An improved model for prediction of de novo designed proteins with diverse geometries
An improved model for prediction of de novo designed proteins with diverse geometries
Orr, B.; Crilly, S. E.; Akpinaroglu, D.; Zhu, E.; Keiser, M. J.; Kortemme, T.
AbstractNature uses structural variations on protein folds to fine-tune the geometries of proteins for diverse functions, yet deep learning-based de novo protein design methods generate highly regular, idealized protein fold geometries that fail to capture natural diversity. Here, using physics-based design methods, we generated and experimentally validated a dataset of 5,996 stable, de novo designed proteins with diverse non-ideal geometries.
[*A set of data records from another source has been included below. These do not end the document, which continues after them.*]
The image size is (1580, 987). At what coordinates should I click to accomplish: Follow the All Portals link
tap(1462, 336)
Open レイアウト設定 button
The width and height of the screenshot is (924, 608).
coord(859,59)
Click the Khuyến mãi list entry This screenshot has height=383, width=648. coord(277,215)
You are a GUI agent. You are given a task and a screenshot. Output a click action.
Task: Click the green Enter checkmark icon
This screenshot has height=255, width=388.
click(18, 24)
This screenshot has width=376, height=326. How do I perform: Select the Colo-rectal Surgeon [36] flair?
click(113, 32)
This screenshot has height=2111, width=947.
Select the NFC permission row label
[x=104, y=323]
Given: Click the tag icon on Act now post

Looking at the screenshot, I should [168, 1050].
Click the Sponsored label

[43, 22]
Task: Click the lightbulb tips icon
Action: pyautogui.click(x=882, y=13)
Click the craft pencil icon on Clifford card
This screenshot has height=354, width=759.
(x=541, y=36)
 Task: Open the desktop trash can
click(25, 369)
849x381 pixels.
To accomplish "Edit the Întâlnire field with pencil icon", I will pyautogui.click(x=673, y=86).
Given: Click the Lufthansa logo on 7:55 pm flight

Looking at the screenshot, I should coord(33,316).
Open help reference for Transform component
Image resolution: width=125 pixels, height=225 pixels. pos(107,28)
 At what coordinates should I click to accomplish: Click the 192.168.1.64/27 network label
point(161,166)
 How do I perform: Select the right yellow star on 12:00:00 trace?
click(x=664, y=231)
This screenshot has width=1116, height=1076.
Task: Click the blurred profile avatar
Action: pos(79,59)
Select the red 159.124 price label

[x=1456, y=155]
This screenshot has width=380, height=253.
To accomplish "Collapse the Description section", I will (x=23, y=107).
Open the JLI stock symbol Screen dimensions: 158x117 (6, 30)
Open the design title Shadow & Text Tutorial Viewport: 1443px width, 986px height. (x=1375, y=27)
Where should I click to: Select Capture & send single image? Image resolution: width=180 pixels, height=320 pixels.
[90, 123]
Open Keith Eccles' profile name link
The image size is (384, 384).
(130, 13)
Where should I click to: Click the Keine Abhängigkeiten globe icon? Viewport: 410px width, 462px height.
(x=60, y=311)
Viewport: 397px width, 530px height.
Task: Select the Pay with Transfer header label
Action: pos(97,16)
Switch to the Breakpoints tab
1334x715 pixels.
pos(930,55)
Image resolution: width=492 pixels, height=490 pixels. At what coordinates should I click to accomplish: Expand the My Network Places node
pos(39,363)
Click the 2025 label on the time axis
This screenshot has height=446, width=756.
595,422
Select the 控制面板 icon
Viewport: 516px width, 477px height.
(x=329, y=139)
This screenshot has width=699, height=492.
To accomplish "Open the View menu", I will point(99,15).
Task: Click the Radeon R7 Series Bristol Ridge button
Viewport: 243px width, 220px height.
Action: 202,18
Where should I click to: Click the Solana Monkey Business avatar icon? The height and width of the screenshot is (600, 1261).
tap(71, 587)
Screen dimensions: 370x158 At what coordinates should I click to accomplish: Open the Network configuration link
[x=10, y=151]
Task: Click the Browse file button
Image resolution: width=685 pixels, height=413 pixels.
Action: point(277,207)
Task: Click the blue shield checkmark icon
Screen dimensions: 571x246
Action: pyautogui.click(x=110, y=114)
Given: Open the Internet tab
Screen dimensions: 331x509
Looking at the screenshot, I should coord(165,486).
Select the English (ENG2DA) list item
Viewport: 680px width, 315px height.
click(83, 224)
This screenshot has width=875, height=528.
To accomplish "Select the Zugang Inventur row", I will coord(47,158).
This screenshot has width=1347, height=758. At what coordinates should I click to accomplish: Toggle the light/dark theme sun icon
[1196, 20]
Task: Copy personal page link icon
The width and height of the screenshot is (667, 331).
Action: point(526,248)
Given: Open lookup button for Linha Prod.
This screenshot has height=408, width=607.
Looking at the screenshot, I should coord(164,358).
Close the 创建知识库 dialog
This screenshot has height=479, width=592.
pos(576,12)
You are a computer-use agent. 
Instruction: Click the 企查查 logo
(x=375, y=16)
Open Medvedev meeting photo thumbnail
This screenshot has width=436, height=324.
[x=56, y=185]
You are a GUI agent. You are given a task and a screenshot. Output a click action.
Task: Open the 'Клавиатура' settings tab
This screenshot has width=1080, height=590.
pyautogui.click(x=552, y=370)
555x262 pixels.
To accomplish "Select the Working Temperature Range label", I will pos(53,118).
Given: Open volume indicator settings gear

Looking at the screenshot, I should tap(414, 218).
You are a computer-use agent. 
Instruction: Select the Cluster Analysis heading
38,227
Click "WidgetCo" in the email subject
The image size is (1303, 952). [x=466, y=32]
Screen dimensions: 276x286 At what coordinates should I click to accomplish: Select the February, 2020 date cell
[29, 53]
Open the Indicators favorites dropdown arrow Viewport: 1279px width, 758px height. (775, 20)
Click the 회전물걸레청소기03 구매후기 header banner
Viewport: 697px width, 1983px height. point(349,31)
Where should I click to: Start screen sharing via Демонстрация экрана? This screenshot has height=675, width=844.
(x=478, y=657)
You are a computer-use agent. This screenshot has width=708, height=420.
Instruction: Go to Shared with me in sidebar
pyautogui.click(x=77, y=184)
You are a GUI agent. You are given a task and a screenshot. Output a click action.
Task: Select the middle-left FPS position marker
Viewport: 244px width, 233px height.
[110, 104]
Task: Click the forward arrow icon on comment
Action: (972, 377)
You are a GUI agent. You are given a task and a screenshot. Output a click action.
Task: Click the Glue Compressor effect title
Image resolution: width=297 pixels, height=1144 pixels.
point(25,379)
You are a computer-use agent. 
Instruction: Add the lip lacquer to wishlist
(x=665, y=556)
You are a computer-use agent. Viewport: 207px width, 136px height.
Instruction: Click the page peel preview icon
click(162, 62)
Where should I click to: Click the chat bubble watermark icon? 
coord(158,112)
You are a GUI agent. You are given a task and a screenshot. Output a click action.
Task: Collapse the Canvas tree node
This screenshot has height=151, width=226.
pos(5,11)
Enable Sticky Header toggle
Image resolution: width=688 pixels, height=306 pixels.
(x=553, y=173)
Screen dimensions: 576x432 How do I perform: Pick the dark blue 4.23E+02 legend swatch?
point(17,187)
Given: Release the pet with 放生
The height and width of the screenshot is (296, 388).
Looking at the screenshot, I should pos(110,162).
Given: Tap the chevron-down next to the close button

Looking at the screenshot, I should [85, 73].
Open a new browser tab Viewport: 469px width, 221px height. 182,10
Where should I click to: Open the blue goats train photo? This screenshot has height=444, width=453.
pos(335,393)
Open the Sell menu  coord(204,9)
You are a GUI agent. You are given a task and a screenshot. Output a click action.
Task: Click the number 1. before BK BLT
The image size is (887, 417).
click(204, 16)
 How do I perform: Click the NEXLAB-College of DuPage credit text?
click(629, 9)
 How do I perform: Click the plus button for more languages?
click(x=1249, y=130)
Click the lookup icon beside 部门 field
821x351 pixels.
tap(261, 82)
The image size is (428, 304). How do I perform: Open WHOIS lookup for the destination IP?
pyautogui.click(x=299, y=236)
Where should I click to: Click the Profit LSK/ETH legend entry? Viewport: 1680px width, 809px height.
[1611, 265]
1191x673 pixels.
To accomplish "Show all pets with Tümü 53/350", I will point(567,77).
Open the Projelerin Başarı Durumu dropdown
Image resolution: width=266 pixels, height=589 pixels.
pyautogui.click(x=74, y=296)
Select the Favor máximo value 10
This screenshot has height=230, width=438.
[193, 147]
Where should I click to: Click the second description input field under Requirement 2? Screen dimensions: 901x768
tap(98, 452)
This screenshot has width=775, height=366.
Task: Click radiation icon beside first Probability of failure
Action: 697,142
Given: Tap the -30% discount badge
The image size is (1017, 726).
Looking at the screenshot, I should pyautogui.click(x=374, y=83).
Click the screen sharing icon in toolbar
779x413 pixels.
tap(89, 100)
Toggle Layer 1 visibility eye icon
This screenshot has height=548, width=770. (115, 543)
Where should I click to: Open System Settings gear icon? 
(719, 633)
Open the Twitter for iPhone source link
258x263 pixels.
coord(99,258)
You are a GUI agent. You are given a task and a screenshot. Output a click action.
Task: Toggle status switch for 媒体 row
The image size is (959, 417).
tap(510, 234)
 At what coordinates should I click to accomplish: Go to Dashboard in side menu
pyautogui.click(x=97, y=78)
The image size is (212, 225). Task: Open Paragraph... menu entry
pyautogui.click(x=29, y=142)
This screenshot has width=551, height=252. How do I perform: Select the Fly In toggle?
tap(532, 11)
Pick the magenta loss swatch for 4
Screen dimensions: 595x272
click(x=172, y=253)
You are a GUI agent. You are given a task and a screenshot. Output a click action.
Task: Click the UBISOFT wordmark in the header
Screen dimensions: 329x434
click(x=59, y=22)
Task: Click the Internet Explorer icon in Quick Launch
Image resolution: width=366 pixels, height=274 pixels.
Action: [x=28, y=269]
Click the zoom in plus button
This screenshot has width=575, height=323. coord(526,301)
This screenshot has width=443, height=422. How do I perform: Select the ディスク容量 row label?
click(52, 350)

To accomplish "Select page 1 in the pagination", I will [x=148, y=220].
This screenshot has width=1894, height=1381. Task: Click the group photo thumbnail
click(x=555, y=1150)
We show that deep learning-based structure prediction methods applied to this set have a systematic bias towards idealized geometries. To address this problem, we present a fine-tuned version of Alphafold2 that is capable of recapitulating geometric diversity and generalizes to a new dataset of thousands of geometrically diverse de novo proteins from 5 fold families unseen in fine-tuning. Our results suggest that current deep learning-based structure prediction methods do not capture some of the physics that underlie the specific conformational preferences of proteins designed de novo and observed in nature. Ultimately, approaches such as ours and further informative datasets should lead to improved models that reflect more of the physical principles of atomic packing and hydrogen bonding interactions and enable improved generalization to more challenging design problems.